I've just stumbled upon the std::alignment_of type trait, and its soon-to-be friend std::alignment_of_v. They seem to have been specifically designed to be equivalent to a plain call to alignof, and the future addition of the _v helper indicates that it's not just a legacy bit.
What is the use of std::alignment_of (_v), when we have alignof ?
They are almost completely redundant. As @Revolver noted, they were introduced in different papers, and alignment_of comes from boost nearly verbatim.
But that does not mean the trait is useless.
A template<class...>class can be passed to other templates and used with metaprogramming. Operators like alignof cannot: you would have to write the template<class>class alignment_of before you could pass it to metaprogramming facilities.

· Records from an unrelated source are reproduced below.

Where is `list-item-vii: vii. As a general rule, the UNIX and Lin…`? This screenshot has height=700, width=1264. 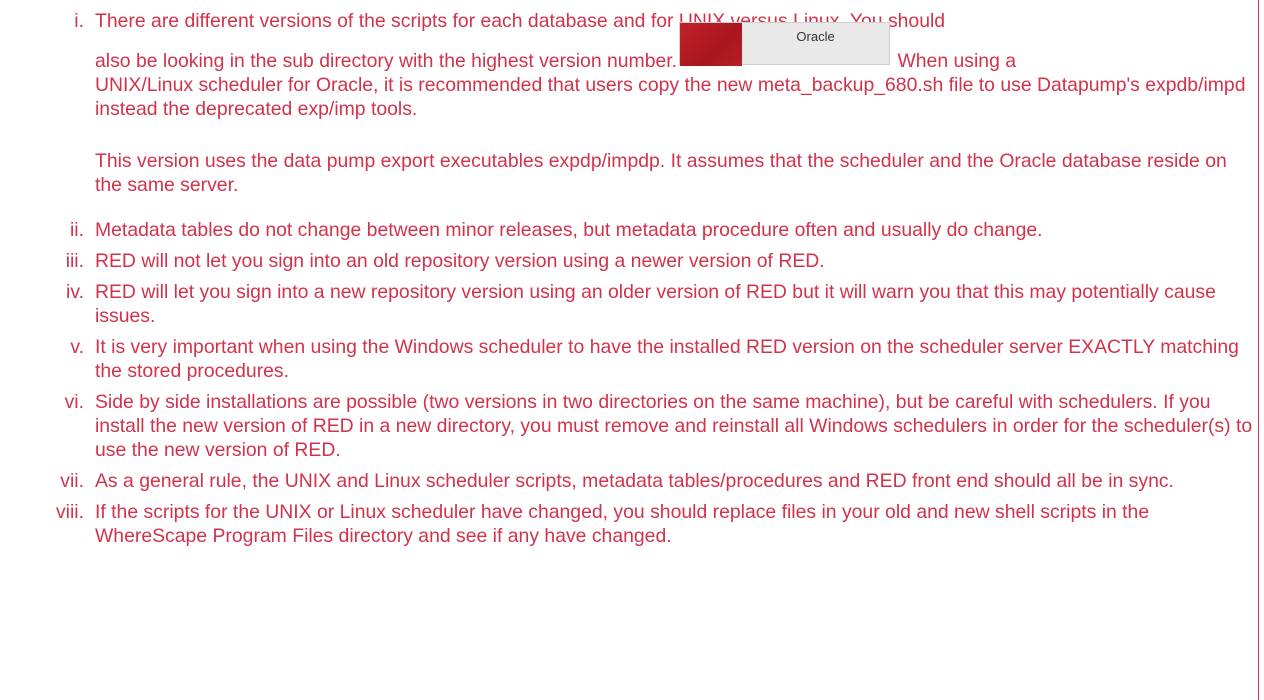 list-item-vii: vii. As a general rule, the UNIX and Lin… is located at coordinates (628, 481).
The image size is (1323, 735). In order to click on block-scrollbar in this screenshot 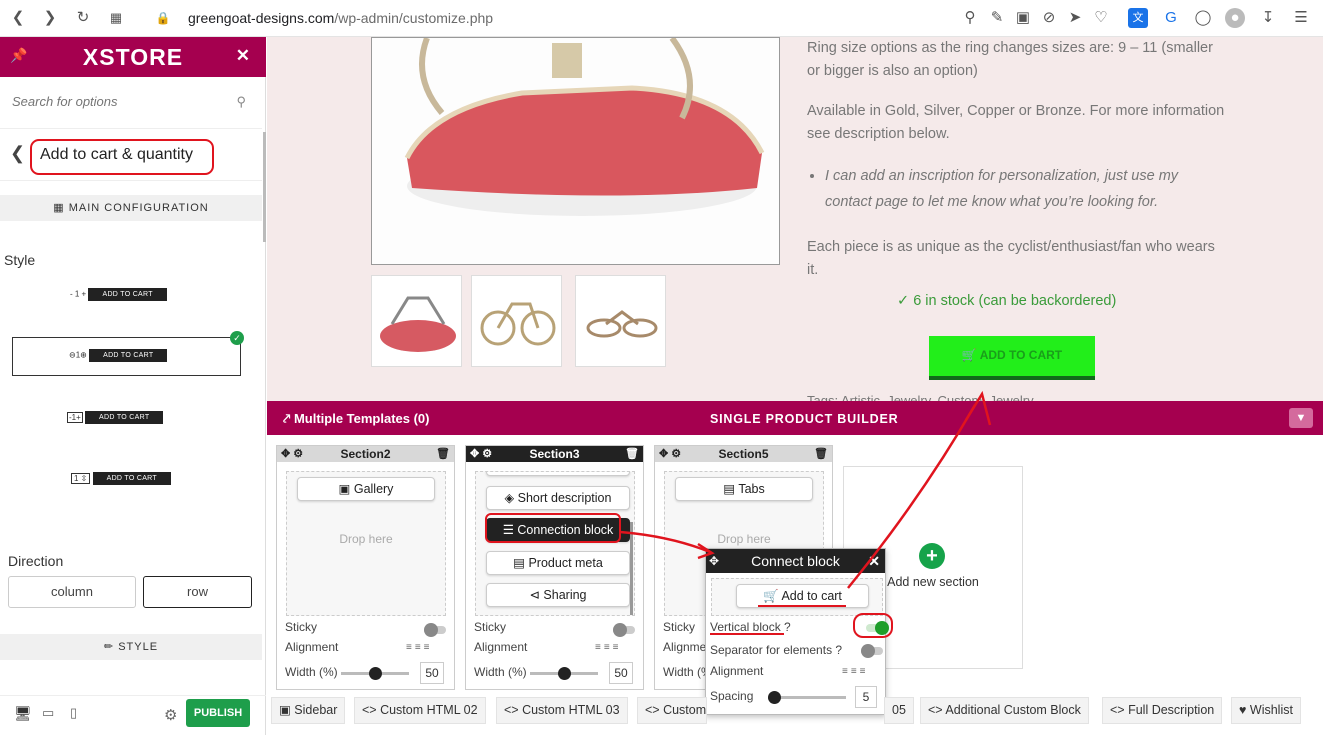, I will do `click(632, 568)`.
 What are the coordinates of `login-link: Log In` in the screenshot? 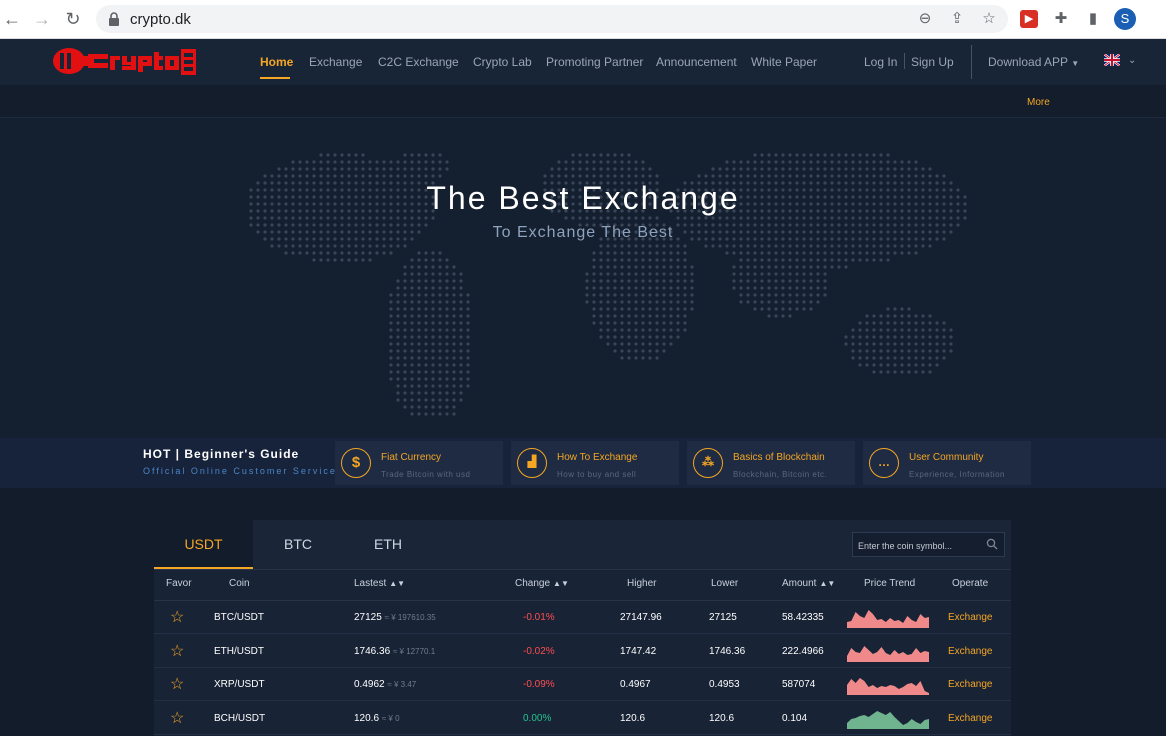 It's located at (880, 62).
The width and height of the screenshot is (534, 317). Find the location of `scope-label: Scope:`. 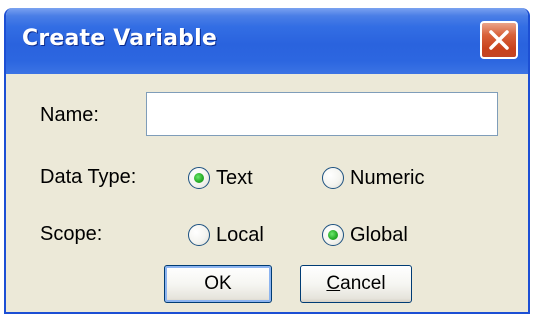

scope-label: Scope: is located at coordinates (72, 234).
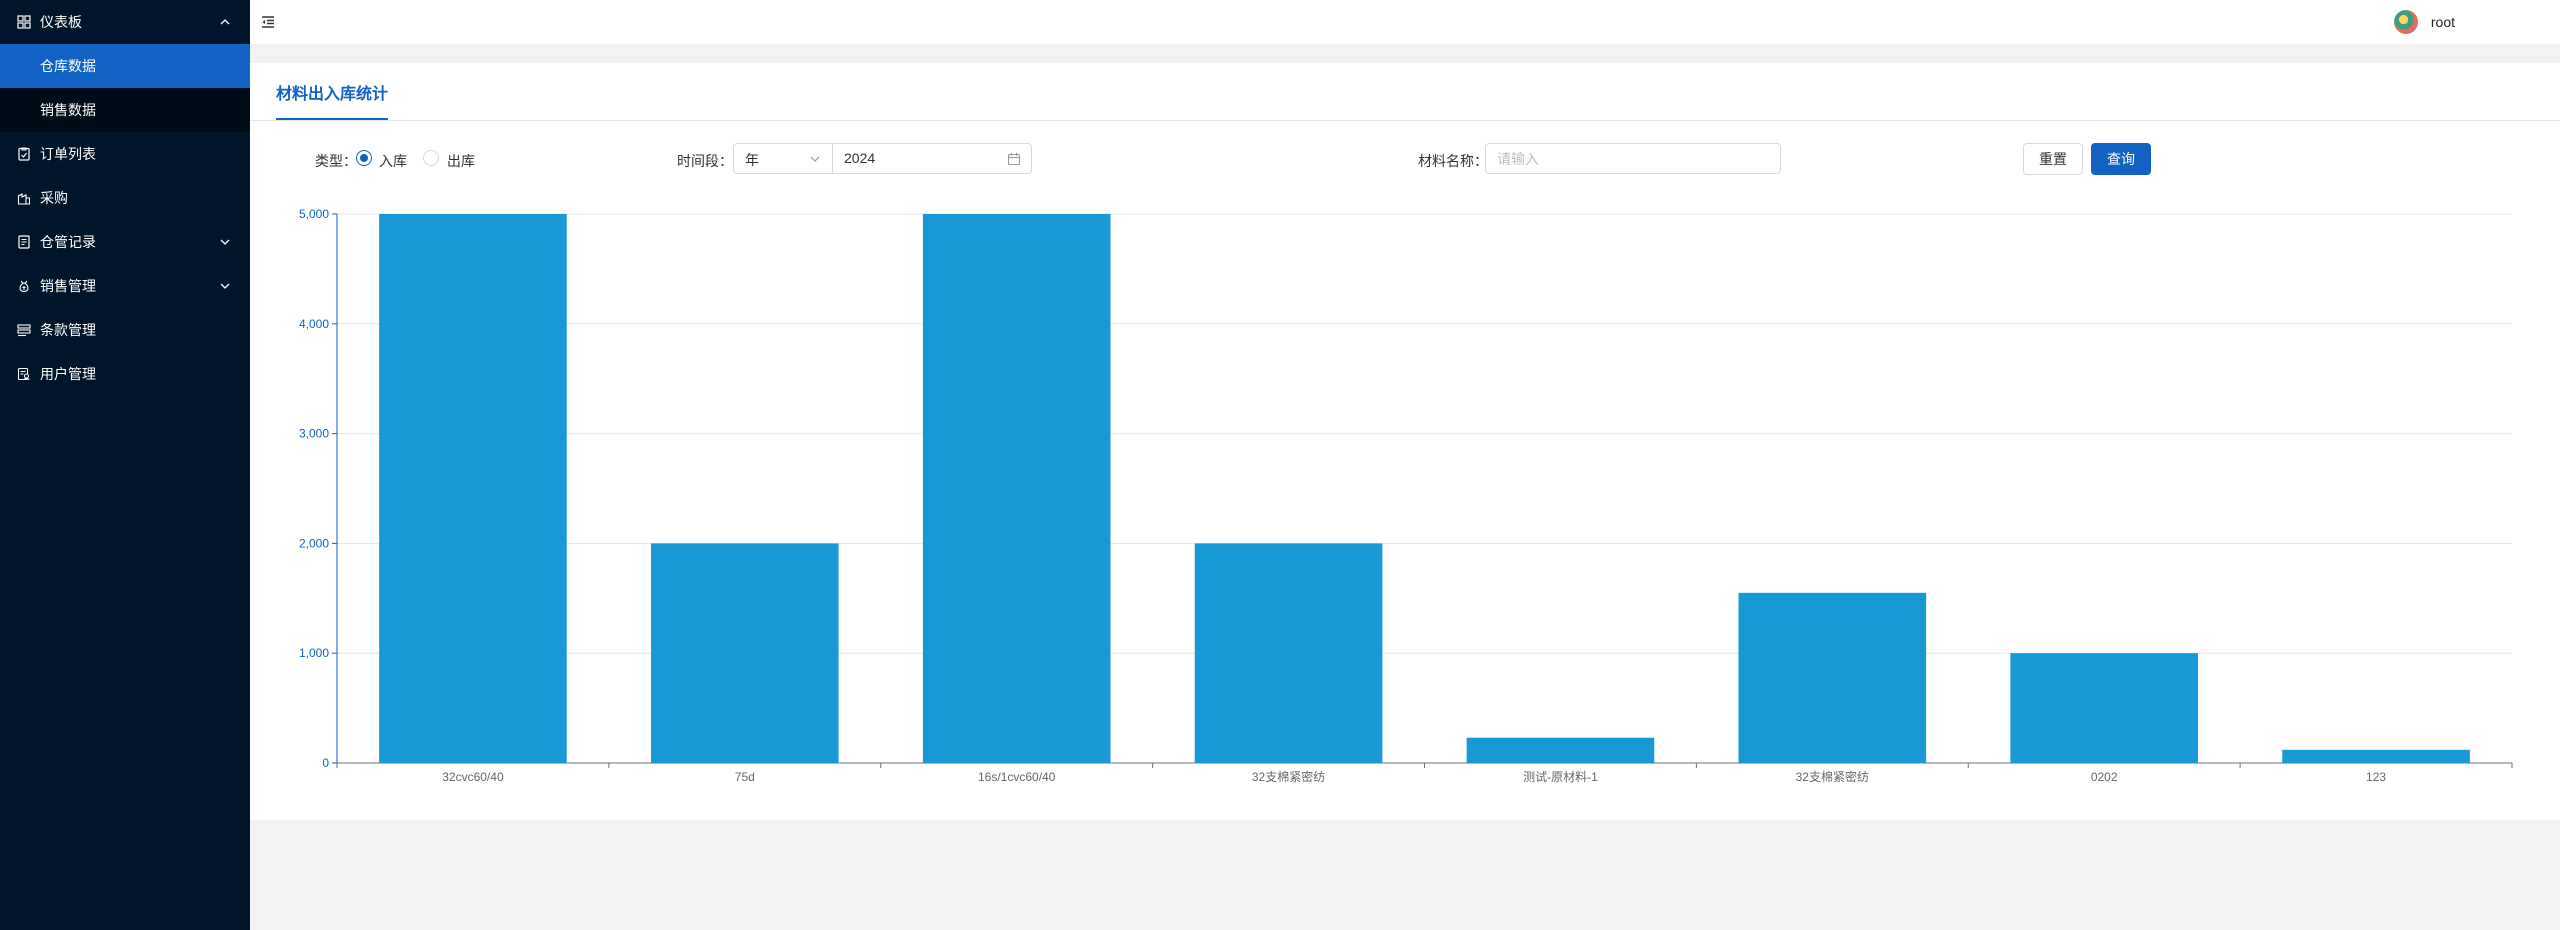  I want to click on x-tick-label: 32cvc60/40, so click(473, 777).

Now the same could be said of sizeof needing a std::size_of<class> template.
...
The addition of _v was because they swept every ::value integral_constant-type template in std and added a _v variable template. Considering which ones where worthy and which not would be bikeshed painting and nearly pointless: it is easier to do every one than spend effort picking the worthy ones to do. It being done is not evidence the feature is not obsolete.
The std::alignment_of is introduced as port of Boost type traits library. It predates C++11 and alignof keyword. That trait was superseded by alignof operator, but it was kept mainly for compatibility purposes (so you could just replace boost:: with std::) and _v variable alias is introduced for consistency with other parts of the library.
One nice thing I found in practice is that alignof is simply syntactically invalid for old code, whereas alignment_of is just a standard template. So you can stay compatible with older compilers by providing an implementation of alignment_of using whatever alternative syntax your compiler accepts, then use that everywhere.